Amy Clarke (pen name, Mrs. Henry Clarke; 17 April 1853 – 4 March 1908), was an English writer of historical fiction and children's books.

Life
The daughter of Joseph Henry Key and Elizabeth Hosking, Clarke was born Amy Key in Plymouth in 1853. She started writing when young, publishing a story in the magazine Good Words when she was 16. At 20, she obtained a first in the Cambridge Examination and began teaching at Plymouth High School for Girls. Two years later she took a year's leave to read mathematics at Newnham College, Cambridge. She left Plymouth High School in 1880 to become the first headmistress of Truro High School for Girls.

Clarke still continued her education, attending London University to earn an external MA. While at university, she met the lecturer Henry Clarke, whom she married in 1889. They had four children: John Henry Clarke (born 1891), Walter Oakley Clarke (1892), Amy Key Clarke (1893–1980) and Wilfrid Kinton Clarke (1894). After her marriage, Clarke limited her teaching to occasional lectures at Westfield College. Her main occupation became writing.

In 1908, she died of cancer.

Selected works
A Clever Daughter, illustrated by Ida Lovering. Sunday School Union (1896)
A High School Girl, or, The Secret of the Old Bureau, illustrated by H. A. Boole. Sunday School Union (1895)
A Lad of Devon, illustrated. Nelson (1898)
A Trusty Rebel, or, A Follower of Warbeck, illustrated by Walter C. Grieve. Nelson
A Village Tyrant, illustrated by Walter S. Stacey. SPCK
Dorothy's Discovery, illustrated by John Jellicoe. Sunday School Union
Gipsy Dick, or, Two Little Brothers, illustrated by H. M. Brock (frontispiece) and Richard Tod. Blackie
Honor Pentreath, a story in two parts, illustrated. SPCK
Hope's Legacy, or, The Ardleighs of Ardleigh, illustrated. Sunday School Union (1895)
In Jacobite Days - being a Plain Narrative of certain Events connected with the Landing of his late Majesty King William at Torbay, and with the burning of the Town of Teignmouth by the French, written by the Rev. Gilbert Lane, D D, Rector of Withycombe in the County of Devon, illustrated by G. C. Hindley. Nelson
Into Stormy Waters. Sunday School Union (1901)
James Godfrey's Wife, illustrated by F. Barnard. SPCK, (1894)

REQUIREMENT 1:
Answer these from the biography of Amy Clarke above:
(a) In which magazine did she publish a story at age 16?
(b) Which school made her its first headmistress in 1880?
(c) Who illustrated A Clever Daughter?
REQUIREMENT 2: Pick up the biography of Amy Clarke above after its final line and keep writing.

ENTRIES SUPPLIED:
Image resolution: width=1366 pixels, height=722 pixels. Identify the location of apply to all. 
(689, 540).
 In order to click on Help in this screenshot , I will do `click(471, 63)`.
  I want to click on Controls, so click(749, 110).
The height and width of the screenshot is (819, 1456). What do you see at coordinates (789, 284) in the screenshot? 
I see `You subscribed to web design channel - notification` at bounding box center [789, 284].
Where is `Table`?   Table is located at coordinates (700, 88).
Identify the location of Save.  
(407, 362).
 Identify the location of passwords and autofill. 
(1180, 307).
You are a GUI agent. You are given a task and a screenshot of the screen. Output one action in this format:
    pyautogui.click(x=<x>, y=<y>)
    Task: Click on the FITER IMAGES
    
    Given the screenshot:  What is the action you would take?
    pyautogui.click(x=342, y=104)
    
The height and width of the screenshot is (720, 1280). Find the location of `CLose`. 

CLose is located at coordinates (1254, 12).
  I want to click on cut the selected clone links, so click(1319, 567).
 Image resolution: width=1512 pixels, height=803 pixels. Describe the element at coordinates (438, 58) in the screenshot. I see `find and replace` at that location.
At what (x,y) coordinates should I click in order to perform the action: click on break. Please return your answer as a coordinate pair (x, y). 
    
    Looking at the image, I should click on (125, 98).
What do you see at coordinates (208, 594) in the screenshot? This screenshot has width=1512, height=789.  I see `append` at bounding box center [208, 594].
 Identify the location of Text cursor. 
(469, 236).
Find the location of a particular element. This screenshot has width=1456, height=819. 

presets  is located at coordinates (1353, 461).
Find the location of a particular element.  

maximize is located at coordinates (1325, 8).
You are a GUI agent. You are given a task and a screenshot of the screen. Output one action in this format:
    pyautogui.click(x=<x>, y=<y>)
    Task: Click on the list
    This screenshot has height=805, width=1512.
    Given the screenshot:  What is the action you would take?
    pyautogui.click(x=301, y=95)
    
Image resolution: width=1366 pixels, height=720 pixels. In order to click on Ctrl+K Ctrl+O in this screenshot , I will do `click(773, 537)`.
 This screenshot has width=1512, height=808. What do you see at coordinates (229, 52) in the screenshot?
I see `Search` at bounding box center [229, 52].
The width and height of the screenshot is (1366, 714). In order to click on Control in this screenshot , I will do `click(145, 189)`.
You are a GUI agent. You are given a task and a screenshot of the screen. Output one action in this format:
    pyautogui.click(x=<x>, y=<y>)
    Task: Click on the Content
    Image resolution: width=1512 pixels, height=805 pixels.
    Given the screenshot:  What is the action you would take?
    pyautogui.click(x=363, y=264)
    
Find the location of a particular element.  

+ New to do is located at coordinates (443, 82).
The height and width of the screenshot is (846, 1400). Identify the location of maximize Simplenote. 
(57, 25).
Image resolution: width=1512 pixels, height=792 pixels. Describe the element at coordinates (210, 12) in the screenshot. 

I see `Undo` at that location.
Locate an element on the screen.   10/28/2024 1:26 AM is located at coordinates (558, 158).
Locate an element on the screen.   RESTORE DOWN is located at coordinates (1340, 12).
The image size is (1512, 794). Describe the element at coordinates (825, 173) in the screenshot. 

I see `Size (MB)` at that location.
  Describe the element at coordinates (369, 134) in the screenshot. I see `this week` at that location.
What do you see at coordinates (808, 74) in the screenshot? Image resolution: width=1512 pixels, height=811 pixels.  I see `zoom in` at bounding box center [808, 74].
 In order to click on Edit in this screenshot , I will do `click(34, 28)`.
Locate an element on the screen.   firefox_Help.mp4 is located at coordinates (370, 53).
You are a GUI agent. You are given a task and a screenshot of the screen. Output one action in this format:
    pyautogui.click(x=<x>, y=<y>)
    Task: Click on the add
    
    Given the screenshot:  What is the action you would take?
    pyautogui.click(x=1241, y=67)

EXERCISE OUTPUT 1:
(a) Good Words
(b) Truro High School for Girls
(c) Ida Lovering

EXERCISE OUTPUT 2:
Jennifer's Fortune, illustrated, SPCK (1893)
Little Miss Vanity, illustrated by Walter S. Stacey. Blackie
Matthew Parkyn, illustrated by Walter S. Stacey. SPCK (1896)
Miss Merivale's Mistake, illustrated by Florence Meyerheim. Sunday School Union
reprinted by The Echo Library (2007) 
Webster's Thesaurus Editions in various languages (2008) 
Nan's Schooldays, illustrated by Dorothy Travers-Pope. Sunday School Union
Put to the Proof, illustrated by Will Dodds. Blackie (1903)
Small format, illustrated by R. H. Brock. Blackie
Ralph the Outlaw, a Tale of Adventure in Mediæval England, illustrated. Nelson
Roscorla Farm, illustrated by  W. H. Overend. SPCK 
Roskelly of Roskelly, illustrated  by Walter S. Stacey. SPCK (1900)
Rueben Thorne's Temptation, illustrated by J. Nash. SPCK
Teddy's Adventures, illustrated by E. A. Cubitt. Blackie
That Boy Jim, illustrated by S. B. Pearse. Blackie
The Bushranger's Secret, illustrated by Walter S. Stacey. Blackie
The Coplestone Cousins, illustrated. SPCK (1905)
The Fairclough Family, illustrated by G. Demain Hammond. Blackie (1903)
The Mystery of the Manor House, illustrated by Harold Copping. Blackie (1898)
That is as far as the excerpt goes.